§ Source excerpt:
<<<<

During the latest Russia-Serbia summit, the sides signed over 20 intergovernmental agreements, including those on nuclear power and IT. This is good progress because relations are becoming more diversified and less dependent on the oil and gas agenda. Recommendations of the experts who insisted on the diversification of bilateral relations were taken into account. However, their implementation may be complicated because one of the EU requirements is that Belgrade does not use the advantages from its decision not to join the anti-Russian sanctions.

Be that as it may, a broad package of agreements meets Belgrade's interests by giving it extra room for manoeuver in relations with Brussels and Washington. Belgrade can use this as a trump card by increasing or winding down the intensity of its cooperation with Moscow depending on how its relations with Brussels evolve.

Putin's visit may facilitate Belgrade's concessions to Kosovo

Paradoxically, this visit may facilitate Belgrade's concessions to Kosovo Albanians because official Belgrade is interested in resolving the Kosovo issue as soon as possible, even if this requires further concessions. In the past year and a half, Belgrade was subjected to diplomatic pressure from Brussels and Washington, while Aleksandar Vučić announced the start of a "sincere dialogue" that should eventually lead to the recognition of "the existing reality" and the elaboration of a "pragmatic peace treaty" with the Albanians.

>>>>

§ Your tasks:
1) According to the Russia-Serbia summit excerpt, how many intergovernmental agreements did the sides sign?
2) From the Russia-Serbia summit excerpt, write out the passage starting with "During the latest" and going on through "with Brussels evolve.".
3) Continue the text on the Russia-Serbia summit from its final sentence.

§ Lines of data:
<<<<

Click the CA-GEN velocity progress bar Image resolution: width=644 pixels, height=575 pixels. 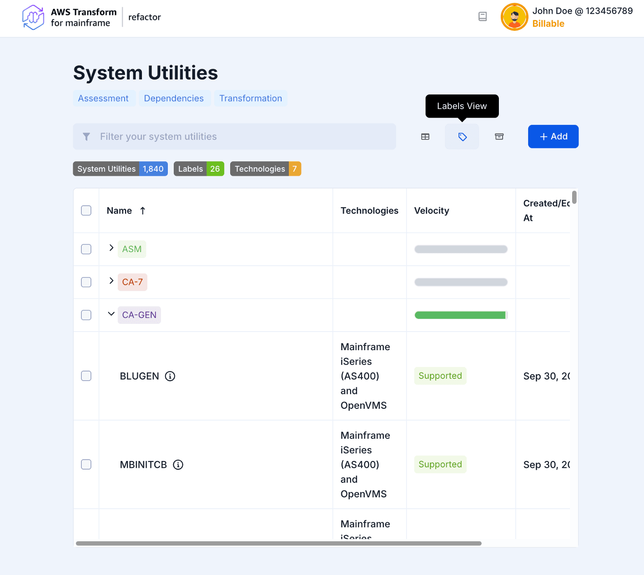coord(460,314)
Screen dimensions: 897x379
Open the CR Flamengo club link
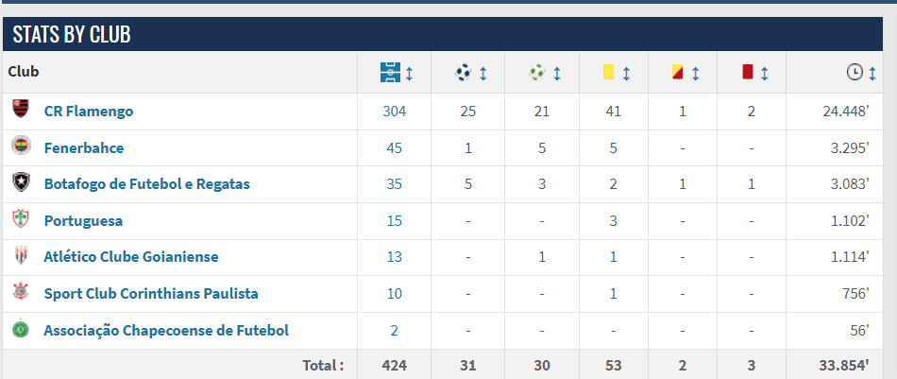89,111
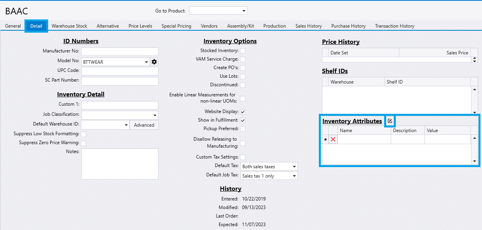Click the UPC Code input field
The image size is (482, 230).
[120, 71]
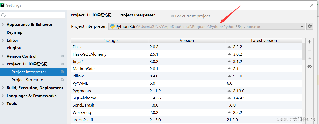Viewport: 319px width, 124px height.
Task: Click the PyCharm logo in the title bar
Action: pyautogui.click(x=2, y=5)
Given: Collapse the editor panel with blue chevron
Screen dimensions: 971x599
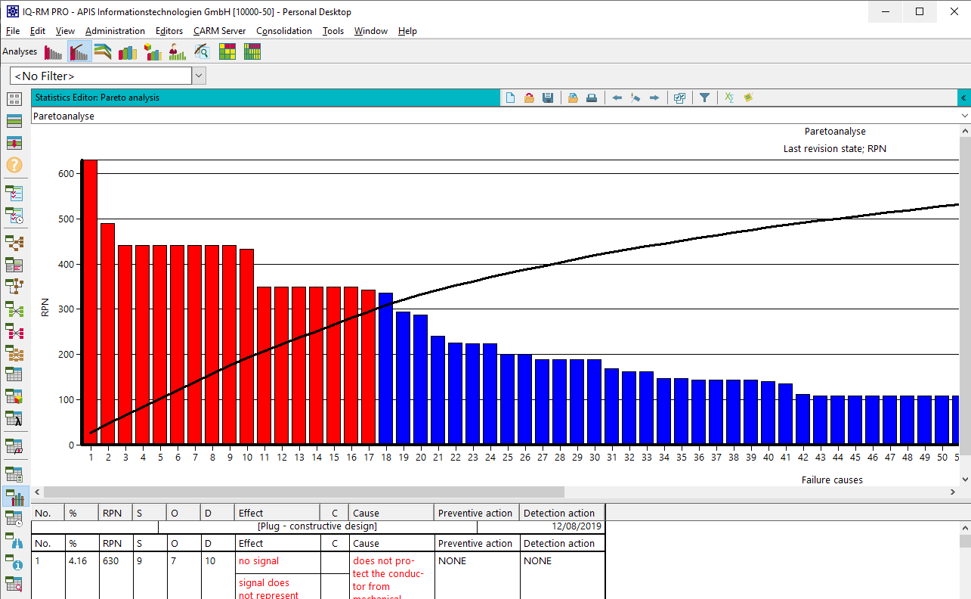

>>>>

§ Task-by-task answers:
1) Over 20.

2)
During the latest Russia-Serbia summit, the sides signed over 20 intergovernmental agreements, including those on nuclear power and IT. This is good progress because relations are becoming more diversified and less dependent on the oil and gas agenda. Recommendations of the experts who insisted on the diversification of bilateral relations were taken into account. However, their implementation may be complicated because one of the EU requirements is that Belgrade does not use the advantages from its decision not to join the anti-Russian sanctions.

Be that as it may, a broad package of agreements meets Belgrade's interests by giving it extra room for manoeuver in relations with Brussels and Washington. Belgrade can use this as a trump card by increasing or winding down the intensity of its cooperation with Moscow depending on how its relations with Brussels evolve.

3)
Holding early parliamentary elections in spring, which was announced in late December, may be a possible scenario of developments in Serbia. The aim of the ruling party is to establish an overwhelming parliamentary majority that will result in automatic decisions, including on Kosovo. If this happens, it is possible to expect changes to be made to the Constitution of Serbia, namely in the provision on Kosovo and Metohija being an inalienable part of its territory. Today Vučić is facing considerable opposition that objects both to his style of running the country and his version of the agreement on Kosovo. Rallies take place in the center of Belgrade every day. Furthermore, Vučić does not enjoy the support of a number of high-ranking hierarchs in the Serbian Orthodox Church.

It is possible to say that the election campaign in Serbia has already started. Russia's support for the Serbian leaders during the January 17 visit, gives them a certain all-clear to make decisions that they deem expedient.

Serbia's role in TurkStream

The South Stream experience shows that it is too early to talk about a role before the project is launched. However, Serbia's position has not changed. It is from its territory that gas will be transported to the rest of the EU. Serbia's location also allows for the construction of branches to neighboring countries from its territory. A decision to expand the Banatski Dvor underground gas storage shows that Serbia can become a major hub for the Russian energy.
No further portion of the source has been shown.